Special honour

Students, staff and guests wore orange t-shirts during the special assembly, Oct. 1. Principal Larry Kielo is making introductory remarks.

Swift Current Comprehensive High School was one of two Saskatchewan schools chosen by the Assembly of First Nations and the Office of the Treaty Commissioner to receive orange t-shirts for all students as part of an Orange Shirt Day initiative. 

A special assembly took place at the school on Oct. 1 during which students and staff wore their orange t-shirts. 

A number of dignitaries were present for the event, including First Nations elder Sylvia Thorburn, Swift Current MLA Everett Hindley, Swift Current Deputy Mayor George Bowditch, Chinook School Division Board Chair Kim Pridmore, Chinook School Division trustees Larry Caswell and Tim Weinbender, Chinook School Division Director of Education Kyle McIntyre, and Chinook School Division Superintendent of Schools Kathy Robson.

 First Nations elder Sylvia Thorburn opened the assembly with a prayer in Cree.

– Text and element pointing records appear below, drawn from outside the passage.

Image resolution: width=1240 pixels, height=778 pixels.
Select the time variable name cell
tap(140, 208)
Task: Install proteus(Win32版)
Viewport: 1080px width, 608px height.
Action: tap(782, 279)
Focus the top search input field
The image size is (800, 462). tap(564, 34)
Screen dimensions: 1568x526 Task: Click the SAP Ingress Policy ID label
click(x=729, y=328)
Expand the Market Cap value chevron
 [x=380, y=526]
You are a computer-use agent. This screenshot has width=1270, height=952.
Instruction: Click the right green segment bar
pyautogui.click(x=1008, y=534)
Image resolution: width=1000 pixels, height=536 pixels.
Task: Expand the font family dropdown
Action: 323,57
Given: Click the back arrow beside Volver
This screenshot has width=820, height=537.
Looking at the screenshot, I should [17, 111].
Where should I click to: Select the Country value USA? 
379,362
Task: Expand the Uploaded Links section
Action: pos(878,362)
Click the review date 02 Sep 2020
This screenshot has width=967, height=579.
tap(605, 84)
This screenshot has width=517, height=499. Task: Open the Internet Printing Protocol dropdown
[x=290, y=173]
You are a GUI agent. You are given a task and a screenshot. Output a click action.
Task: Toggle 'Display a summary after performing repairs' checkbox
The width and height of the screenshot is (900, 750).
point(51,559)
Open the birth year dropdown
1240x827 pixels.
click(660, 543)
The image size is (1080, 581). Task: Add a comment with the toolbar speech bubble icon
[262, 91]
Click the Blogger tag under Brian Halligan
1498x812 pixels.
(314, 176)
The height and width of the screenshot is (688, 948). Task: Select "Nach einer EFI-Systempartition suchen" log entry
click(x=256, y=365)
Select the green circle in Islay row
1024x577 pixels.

Both her parents were residential school survivors. 

A video was played with remarks by Assembly of First Nations National Chief Perry Bellegarde about the significance of Orange Shirt Day. Students Kassidy Painchaud and Owen Ljunggren made a presentation about the various activities that have taken place in the school during the past few weeks to give students and staff an opportunity to gain a deeper understanding of Orange Shirt Day and the significance of the harm done by residential schools. 

These activities took place across all grade levels as part of numerous subjects in the curriculum. Orange Shirt Day, which started in 2013, is commemorated every year in communities across Canada on Sept. 30. It was inspired by the story of Phyllis Webstad (née Jack), who as a six-year-old child went to a residential school in William's Lake, B.C. Upon arrival at the school she had to take off all her own clothing, including a new orange shirt, which she never saw again. 

Orange Shirt Day takes place at the end of September, because it was usually the time of year when children were taken from their homes to residential schools.